### Records for the exercise:
··········

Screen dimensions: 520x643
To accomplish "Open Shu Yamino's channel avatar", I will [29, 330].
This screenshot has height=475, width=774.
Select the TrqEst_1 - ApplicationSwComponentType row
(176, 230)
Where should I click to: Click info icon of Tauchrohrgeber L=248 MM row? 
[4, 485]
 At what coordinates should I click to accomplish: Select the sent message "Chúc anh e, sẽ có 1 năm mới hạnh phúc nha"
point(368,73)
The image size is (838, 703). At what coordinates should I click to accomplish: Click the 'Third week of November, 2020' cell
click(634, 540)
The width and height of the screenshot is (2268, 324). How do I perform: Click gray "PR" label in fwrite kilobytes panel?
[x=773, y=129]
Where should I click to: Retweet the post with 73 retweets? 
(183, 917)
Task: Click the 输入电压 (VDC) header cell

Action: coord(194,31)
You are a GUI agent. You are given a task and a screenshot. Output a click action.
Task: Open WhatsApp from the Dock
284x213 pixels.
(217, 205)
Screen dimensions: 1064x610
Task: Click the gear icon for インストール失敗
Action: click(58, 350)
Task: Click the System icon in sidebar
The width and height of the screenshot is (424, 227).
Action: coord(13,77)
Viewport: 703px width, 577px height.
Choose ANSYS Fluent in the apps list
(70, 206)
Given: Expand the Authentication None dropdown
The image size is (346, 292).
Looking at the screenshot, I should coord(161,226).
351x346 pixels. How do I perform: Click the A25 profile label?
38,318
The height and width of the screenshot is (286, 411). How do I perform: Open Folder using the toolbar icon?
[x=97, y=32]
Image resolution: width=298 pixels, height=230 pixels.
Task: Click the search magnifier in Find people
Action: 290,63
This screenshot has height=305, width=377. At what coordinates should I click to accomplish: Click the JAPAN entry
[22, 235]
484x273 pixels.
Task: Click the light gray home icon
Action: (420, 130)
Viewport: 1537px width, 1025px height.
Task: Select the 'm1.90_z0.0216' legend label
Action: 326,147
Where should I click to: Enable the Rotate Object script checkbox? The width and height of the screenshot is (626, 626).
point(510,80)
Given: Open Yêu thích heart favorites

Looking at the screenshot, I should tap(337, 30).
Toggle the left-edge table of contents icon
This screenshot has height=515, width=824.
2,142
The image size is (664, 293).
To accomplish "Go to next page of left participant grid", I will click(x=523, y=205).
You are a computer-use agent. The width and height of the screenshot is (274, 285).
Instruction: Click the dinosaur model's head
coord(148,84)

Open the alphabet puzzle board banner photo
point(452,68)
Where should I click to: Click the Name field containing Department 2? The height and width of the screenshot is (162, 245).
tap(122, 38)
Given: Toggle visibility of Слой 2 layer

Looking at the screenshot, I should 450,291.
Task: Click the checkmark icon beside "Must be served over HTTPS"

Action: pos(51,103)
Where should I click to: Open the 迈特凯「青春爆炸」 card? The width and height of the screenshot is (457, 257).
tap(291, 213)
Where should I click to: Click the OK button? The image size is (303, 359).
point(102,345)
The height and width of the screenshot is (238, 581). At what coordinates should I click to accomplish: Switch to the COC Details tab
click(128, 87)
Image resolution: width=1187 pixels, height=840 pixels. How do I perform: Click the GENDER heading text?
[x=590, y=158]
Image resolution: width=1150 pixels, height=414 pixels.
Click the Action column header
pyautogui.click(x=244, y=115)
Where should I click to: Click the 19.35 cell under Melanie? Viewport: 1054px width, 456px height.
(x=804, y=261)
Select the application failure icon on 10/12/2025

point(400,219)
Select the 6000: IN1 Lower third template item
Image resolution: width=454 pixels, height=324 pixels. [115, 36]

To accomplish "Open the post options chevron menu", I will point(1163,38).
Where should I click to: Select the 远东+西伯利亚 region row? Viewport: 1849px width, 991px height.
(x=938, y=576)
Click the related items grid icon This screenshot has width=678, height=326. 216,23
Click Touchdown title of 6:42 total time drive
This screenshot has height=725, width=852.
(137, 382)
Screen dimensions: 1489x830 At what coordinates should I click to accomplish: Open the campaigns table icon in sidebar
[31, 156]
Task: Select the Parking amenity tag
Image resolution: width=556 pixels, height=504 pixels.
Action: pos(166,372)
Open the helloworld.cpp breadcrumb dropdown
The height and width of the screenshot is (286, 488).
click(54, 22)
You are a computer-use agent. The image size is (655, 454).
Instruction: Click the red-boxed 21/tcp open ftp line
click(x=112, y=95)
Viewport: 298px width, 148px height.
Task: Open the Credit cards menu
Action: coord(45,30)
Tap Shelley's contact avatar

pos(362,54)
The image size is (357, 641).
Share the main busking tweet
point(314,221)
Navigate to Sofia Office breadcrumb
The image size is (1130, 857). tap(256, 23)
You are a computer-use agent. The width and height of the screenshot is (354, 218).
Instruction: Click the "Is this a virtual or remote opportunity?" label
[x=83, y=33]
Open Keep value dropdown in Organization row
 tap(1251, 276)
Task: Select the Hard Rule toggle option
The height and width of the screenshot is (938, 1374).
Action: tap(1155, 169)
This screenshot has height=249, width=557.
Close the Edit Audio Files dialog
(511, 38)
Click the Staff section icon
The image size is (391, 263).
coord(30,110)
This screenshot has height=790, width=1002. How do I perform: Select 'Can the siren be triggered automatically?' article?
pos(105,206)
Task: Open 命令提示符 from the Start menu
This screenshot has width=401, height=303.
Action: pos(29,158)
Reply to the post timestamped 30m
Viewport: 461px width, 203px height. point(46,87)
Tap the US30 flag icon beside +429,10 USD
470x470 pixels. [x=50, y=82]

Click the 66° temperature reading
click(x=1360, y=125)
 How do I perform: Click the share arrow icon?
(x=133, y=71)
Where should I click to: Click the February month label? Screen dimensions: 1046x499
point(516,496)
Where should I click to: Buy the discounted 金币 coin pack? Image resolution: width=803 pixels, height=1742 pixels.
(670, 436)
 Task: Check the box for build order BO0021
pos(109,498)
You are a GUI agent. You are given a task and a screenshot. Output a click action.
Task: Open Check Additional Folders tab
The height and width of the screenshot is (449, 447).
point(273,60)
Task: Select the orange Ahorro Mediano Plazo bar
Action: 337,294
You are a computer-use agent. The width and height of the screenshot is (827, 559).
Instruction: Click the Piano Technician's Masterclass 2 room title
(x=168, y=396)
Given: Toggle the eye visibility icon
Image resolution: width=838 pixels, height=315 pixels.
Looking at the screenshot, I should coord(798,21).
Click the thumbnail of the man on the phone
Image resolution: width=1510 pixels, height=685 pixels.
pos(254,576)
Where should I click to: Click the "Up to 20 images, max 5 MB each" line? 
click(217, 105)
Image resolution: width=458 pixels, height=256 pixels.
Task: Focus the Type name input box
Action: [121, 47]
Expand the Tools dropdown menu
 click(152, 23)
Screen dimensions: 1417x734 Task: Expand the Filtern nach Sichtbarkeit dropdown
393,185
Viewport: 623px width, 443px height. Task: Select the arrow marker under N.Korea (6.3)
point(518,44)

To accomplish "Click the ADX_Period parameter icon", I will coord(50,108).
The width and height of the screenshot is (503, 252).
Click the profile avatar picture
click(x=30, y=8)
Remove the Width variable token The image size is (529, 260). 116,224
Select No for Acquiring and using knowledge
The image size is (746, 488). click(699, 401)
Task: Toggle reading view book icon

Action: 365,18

··········

### What needs to be done:
Copy the records above, keeping each line identical.

### Solution:
Screen dimensions: 520x643
To accomplish "Open Shu Yamino's channel avatar", I will [29, 330].
This screenshot has height=475, width=774.
Select the TrqEst_1 - ApplicationSwComponentType row
(176, 230)
Where should I click to: Click info icon of Tauchrohrgeber L=248 MM row? 
[4, 485]
 At what coordinates should I click to accomplish: Select the sent message "Chúc anh e, sẽ có 1 năm mới hạnh phúc nha"
point(368,73)
The image size is (838, 703). At what coordinates should I click to accomplish: Click the 'Third week of November, 2020' cell
click(634, 540)
The width and height of the screenshot is (2268, 324). How do I perform: Click gray "PR" label in fwrite kilobytes panel?
[x=773, y=129]
Where should I click to: Retweet the post with 73 retweets? 
(183, 917)
Task: Click the 输入电压 (VDC) header cell

Action: coord(194,31)
You are a GUI agent. You are given a task and a screenshot. Output a click action.
Task: Open WhatsApp from the Dock
284x213 pixels.
(217, 205)
Screen dimensions: 1064x610
Task: Click the gear icon for インストール失敗
Action: click(58, 350)
Task: Click the System icon in sidebar
The width and height of the screenshot is (424, 227).
Action: coord(13,77)
Viewport: 703px width, 577px height.
Choose ANSYS Fluent in the apps list
(70, 206)
Given: Expand the Authentication None dropdown
The image size is (346, 292).
Looking at the screenshot, I should coord(161,226).
351x346 pixels. How do I perform: Click the A25 profile label?
38,318
The height and width of the screenshot is (286, 411). How do I perform: Open Folder using the toolbar icon?
[x=97, y=32]
Image resolution: width=298 pixels, height=230 pixels.
Task: Click the search magnifier in Find people
Action: 290,63
This screenshot has height=305, width=377. At what coordinates should I click to accomplish: Click the JAPAN entry
[22, 235]
484x273 pixels.
Task: Click the light gray home icon
Action: (420, 130)
Viewport: 1537px width, 1025px height.
Task: Select the 'm1.90_z0.0216' legend label
Action: 326,147
Where should I click to: Enable the Rotate Object script checkbox? The width and height of the screenshot is (626, 626).
point(510,80)
Given: Open Yêu thích heart favorites

Looking at the screenshot, I should tap(337, 30).
Toggle the left-edge table of contents icon
This screenshot has height=515, width=824.
2,142
The image size is (664, 293).
To accomplish "Go to next page of left participant grid", I will click(x=523, y=205).
You are a computer-use agent. The width and height of the screenshot is (274, 285).
Instruction: Click the dinosaur model's head
coord(148,84)

Open the alphabet puzzle board banner photo
point(452,68)
Where should I click to: Click the Name field containing Department 2? The height and width of the screenshot is (162, 245).
tap(122, 38)
Given: Toggle visibility of Слой 2 layer

Looking at the screenshot, I should 450,291.
Task: Click the checkmark icon beside "Must be served over HTTPS"

Action: pos(51,103)
Where should I click to: Open the 迈特凯「青春爆炸」 card? The width and height of the screenshot is (457, 257).
tap(291, 213)
Where should I click to: Click the OK button? The image size is (303, 359).
point(102,345)
The height and width of the screenshot is (238, 581). At what coordinates should I click to accomplish: Switch to the COC Details tab
click(128, 87)
Image resolution: width=1187 pixels, height=840 pixels. How do I perform: Click the GENDER heading text?
[x=590, y=158]
Image resolution: width=1150 pixels, height=414 pixels.
Click the Action column header
pyautogui.click(x=244, y=115)
Where should I click to: Click the 19.35 cell under Melanie? Viewport: 1054px width, 456px height.
(x=804, y=261)
Select the application failure icon on 10/12/2025

point(400,219)
Select the 6000: IN1 Lower third template item
Image resolution: width=454 pixels, height=324 pixels. [115, 36]

To accomplish "Open the post options chevron menu", I will point(1163,38).
Where should I click to: Select the 远东+西伯利亚 region row? Viewport: 1849px width, 991px height.
(x=938, y=576)
Click the related items grid icon This screenshot has width=678, height=326. 216,23
Click Touchdown title of 6:42 total time drive
This screenshot has height=725, width=852.
(137, 382)
Screen dimensions: 1489x830 At what coordinates should I click to accomplish: Open the campaigns table icon in sidebar
[31, 156]
Task: Select the Parking amenity tag
Image resolution: width=556 pixels, height=504 pixels.
Action: pos(166,372)
Open the helloworld.cpp breadcrumb dropdown
The height and width of the screenshot is (286, 488).
click(54, 22)
You are a computer-use agent. The image size is (655, 454).
Instruction: Click the red-boxed 21/tcp open ftp line
click(x=112, y=95)
Viewport: 298px width, 148px height.
Task: Open the Credit cards menu
Action: coord(45,30)
Tap Shelley's contact avatar

pos(362,54)
The image size is (357, 641).
Share the main busking tweet
point(314,221)
Navigate to Sofia Office breadcrumb
The image size is (1130, 857). tap(256, 23)
You are a computer-use agent. The width and height of the screenshot is (354, 218).
Instruction: Click the "Is this a virtual or remote opportunity?" label
[x=83, y=33]
Open Keep value dropdown in Organization row
 tap(1251, 276)
Task: Select the Hard Rule toggle option
The height and width of the screenshot is (938, 1374).
Action: tap(1155, 169)
This screenshot has height=249, width=557.
Close the Edit Audio Files dialog
(511, 38)
Click the Staff section icon
The image size is (391, 263).
coord(30,110)
This screenshot has height=790, width=1002. How do I perform: Select 'Can the siren be triggered automatically?' article?
pos(105,206)
Task: Open 命令提示符 from the Start menu
This screenshot has width=401, height=303.
Action: pos(29,158)
Reply to the post timestamped 30m
Viewport: 461px width, 203px height. point(46,87)
Tap the US30 flag icon beside +429,10 USD
470x470 pixels. [x=50, y=82]

Click the 66° temperature reading
click(x=1360, y=125)
 How do I perform: Click the share arrow icon?
(x=133, y=71)
Where should I click to: Click the February month label? Screen dimensions: 1046x499
point(516,496)
Where should I click to: Buy the discounted 金币 coin pack? Image resolution: width=803 pixels, height=1742 pixels.
(670, 436)
 Task: Check the box for build order BO0021
pos(109,498)
You are a GUI agent. You are given a task and a screenshot. Output a click action.
Task: Open Check Additional Folders tab
The height and width of the screenshot is (449, 447).
point(273,60)
Task: Select the orange Ahorro Mediano Plazo bar
Action: 337,294
You are a computer-use agent. The width and height of the screenshot is (827, 559).
Instruction: Click the Piano Technician's Masterclass 2 room title
(x=168, y=396)
Given: Toggle the eye visibility icon
Image resolution: width=838 pixels, height=315 pixels.
Looking at the screenshot, I should coord(798,21).
Click the thumbnail of the man on the phone
Image resolution: width=1510 pixels, height=685 pixels.
pos(254,576)
Where should I click to: Click the "Up to 20 images, max 5 MB each" line? 
click(217, 105)
Image resolution: width=458 pixels, height=256 pixels.
Task: Focus the Type name input box
Action: [121, 47]
Expand the Tools dropdown menu
 click(152, 23)
Screen dimensions: 1417x734 Task: Expand the Filtern nach Sichtbarkeit dropdown
393,185
Viewport: 623px width, 443px height. Task: Select the arrow marker under N.Korea (6.3)
point(518,44)

To accomplish "Click the ADX_Period parameter icon", I will coord(50,108).
The width and height of the screenshot is (503, 252).
Click the profile avatar picture
click(x=30, y=8)
Remove the Width variable token The image size is (529, 260). 116,224
Select No for Acquiring and using knowledge
The image size is (746, 488). click(699, 401)
Task: Toggle reading view book icon

Action: 365,18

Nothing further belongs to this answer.